L’éditeur Polonais Granna a publié ce jeu réalisé par deux auteurs Katarzyna Cioch, Wojciech Wiśniewski et illustré par Rafał Szłapa. Atalia vient de l’éditer en français.
Ce jeu propose une totale immersion dans l’univers de l’imprimerie. Vous pourrez à votre tour de jeu prendre des commandes, disposer des encres de couleur nécessaire, développer vos compétences professionnelles comme la composition, la gravure, la reliure ou l’enluminure, améliorer les techniques de votre atelier à l’aide d’engrenages qui s’emboîteront et tourneront à chaque tour, faire appel à des mécènes… et aussi acheter des caractères d’imprimerie !

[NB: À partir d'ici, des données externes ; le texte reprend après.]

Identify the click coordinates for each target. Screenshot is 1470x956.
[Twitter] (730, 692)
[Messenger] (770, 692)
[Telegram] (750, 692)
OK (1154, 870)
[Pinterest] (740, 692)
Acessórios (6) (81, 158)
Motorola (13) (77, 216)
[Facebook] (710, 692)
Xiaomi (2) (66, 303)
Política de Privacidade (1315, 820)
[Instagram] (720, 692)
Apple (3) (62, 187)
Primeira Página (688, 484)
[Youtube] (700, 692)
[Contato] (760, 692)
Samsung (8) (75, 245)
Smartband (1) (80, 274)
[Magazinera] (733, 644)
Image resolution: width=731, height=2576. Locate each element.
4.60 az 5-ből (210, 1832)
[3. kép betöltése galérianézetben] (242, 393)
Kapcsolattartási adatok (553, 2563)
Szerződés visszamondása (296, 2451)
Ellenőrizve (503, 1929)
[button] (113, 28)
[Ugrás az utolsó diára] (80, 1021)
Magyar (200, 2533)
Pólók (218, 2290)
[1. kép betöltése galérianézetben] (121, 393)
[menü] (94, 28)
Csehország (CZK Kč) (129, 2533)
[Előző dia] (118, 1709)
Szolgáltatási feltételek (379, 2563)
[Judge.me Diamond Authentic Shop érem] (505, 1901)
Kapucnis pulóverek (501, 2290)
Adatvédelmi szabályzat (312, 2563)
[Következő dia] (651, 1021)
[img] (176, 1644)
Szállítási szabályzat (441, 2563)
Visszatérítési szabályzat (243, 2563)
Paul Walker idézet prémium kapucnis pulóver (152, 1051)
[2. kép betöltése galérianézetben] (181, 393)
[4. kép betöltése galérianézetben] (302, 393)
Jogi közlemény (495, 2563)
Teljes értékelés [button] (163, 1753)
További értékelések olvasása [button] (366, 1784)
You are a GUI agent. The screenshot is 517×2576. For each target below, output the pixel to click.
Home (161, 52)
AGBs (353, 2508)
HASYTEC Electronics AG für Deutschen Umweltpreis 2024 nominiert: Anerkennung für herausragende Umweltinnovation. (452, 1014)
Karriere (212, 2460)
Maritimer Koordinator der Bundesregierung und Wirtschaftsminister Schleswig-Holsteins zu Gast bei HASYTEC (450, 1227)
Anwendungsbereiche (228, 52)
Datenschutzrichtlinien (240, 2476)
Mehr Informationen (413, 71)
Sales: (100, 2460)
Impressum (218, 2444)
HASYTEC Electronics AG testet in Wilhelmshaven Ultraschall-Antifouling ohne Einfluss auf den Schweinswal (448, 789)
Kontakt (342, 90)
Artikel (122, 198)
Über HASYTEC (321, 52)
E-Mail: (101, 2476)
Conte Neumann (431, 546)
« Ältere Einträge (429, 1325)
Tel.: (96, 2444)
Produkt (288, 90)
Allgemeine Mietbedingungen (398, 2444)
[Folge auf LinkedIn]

Ce qui est subtil et étonnant dans le gameplay, c’est qu’il correspond non seulement à ce que l’on peut imaginer d’une imprimerie avec la résolution et l’enchaînement des actions logiques, mais également à la vie du célèbre imprimeur qui dut faire appel au mécénat pour maintenir ses affaires à flot. Une partie du mécénat permet de récupérer des avantages immédiats (recueillir une commande supplémentaire, accroître une compétence, prélever de l’argent ou des encres). L’autre consiste à capter des mécènes qui seront d’un indéfectible soutien. C’est en fin de partie que cela se comptabilisera et parfois… vous pouvez avoir de mauvaises surprises lors du comptage des points. Parier sur un avenir prospère n’est pas toujours chose aisée.
La mécanique qui opère et apporte une différence avec d’autres jeux de gestion et d’optimisation se cristallise dans les choix d’action et des enchères d’initiative. Les joueurs possèdent chacun un plateau minimaliste où sont répétées les 5 actions possibles. Caché.e.s derrière leur paravent, ils posent des cubes noirs devant les actions qu’ils anticipent, et surtout, ils peuvent en miser le nombre souhaité. À la divulgation des paravents, les actions s’effectuent dans l’ordre du plateau, en débutant par les prises de commandes.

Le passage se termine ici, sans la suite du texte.